Records contained in a dataset:
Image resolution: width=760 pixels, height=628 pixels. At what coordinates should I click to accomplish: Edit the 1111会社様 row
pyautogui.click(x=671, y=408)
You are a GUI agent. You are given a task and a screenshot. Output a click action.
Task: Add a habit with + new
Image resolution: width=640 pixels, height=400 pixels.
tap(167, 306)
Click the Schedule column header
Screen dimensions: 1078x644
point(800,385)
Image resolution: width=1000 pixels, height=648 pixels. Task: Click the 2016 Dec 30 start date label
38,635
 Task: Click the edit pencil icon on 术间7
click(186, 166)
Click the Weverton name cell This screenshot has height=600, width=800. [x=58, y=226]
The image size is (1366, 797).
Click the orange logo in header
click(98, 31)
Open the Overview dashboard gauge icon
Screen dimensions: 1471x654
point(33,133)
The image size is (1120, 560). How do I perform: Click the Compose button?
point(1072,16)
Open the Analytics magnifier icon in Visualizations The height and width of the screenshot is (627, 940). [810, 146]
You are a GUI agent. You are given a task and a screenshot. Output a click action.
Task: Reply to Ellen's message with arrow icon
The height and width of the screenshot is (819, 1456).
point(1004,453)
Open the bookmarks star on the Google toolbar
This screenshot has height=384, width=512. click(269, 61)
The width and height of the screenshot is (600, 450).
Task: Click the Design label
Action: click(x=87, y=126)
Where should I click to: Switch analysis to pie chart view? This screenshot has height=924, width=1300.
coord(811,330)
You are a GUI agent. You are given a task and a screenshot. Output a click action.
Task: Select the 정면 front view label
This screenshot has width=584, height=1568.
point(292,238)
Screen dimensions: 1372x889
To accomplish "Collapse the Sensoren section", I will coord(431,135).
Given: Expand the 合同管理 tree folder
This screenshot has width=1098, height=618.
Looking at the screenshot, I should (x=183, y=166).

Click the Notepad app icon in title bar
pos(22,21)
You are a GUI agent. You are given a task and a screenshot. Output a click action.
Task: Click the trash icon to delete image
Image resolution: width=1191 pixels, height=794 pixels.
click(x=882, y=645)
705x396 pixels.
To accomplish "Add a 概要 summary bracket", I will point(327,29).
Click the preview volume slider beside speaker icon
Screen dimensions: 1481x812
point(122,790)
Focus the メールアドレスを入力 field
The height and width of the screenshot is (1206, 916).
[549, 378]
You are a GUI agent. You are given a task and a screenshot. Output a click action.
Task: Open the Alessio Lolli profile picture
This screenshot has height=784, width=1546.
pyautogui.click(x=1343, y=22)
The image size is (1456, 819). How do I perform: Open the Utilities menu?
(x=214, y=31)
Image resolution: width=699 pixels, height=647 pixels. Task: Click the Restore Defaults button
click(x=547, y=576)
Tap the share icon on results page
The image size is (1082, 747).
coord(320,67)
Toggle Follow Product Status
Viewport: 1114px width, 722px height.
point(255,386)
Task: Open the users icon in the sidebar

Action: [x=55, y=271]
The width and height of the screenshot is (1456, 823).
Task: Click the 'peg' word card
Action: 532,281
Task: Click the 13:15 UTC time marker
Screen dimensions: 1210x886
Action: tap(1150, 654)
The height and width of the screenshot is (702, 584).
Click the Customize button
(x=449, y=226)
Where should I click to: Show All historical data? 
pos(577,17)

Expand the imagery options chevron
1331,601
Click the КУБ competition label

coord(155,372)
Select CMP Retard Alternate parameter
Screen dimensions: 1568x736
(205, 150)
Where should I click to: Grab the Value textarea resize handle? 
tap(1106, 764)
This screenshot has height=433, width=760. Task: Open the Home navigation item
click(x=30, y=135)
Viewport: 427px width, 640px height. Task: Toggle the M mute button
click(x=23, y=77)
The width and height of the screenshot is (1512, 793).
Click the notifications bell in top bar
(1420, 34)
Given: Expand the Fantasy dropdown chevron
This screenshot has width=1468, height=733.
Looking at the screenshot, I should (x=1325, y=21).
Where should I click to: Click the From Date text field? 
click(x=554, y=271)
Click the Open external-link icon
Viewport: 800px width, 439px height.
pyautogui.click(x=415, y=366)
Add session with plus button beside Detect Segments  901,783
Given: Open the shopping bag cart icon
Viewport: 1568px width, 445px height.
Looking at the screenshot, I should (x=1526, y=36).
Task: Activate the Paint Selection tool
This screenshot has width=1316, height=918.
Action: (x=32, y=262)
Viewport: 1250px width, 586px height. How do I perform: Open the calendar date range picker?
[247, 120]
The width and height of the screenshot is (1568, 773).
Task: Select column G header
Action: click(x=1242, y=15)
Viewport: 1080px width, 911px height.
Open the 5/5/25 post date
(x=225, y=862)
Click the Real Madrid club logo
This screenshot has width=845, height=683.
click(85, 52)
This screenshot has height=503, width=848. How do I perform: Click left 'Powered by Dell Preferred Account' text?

Task to complete - Please return the lines of the records above without any changes, starting at the line that contains "Given: Expand the 合同管理 tree folder" and stopping after the line that contains "pyautogui.click(x=1343, y=22)".

Response -
Given: Expand the 合同管理 tree folder
This screenshot has width=1098, height=618.
Looking at the screenshot, I should (x=183, y=166).

Click the Notepad app icon in title bar
pos(22,21)
You are a GUI agent. You are given a task and a screenshot. Output a click action.
Task: Click the trash icon to delete image
Image resolution: width=1191 pixels, height=794 pixels.
click(x=882, y=645)
705x396 pixels.
To accomplish "Add a 概要 summary bracket", I will point(327,29).
Click the preview volume slider beside speaker icon
Screen dimensions: 1481x812
point(122,790)
Focus the メールアドレスを入力 field
The height and width of the screenshot is (1206, 916).
[549, 378]
You are a GUI agent. You are given a task and a screenshot. Output a click action.
Task: Open the Alessio Lolli profile picture
This screenshot has height=784, width=1546.
pyautogui.click(x=1343, y=22)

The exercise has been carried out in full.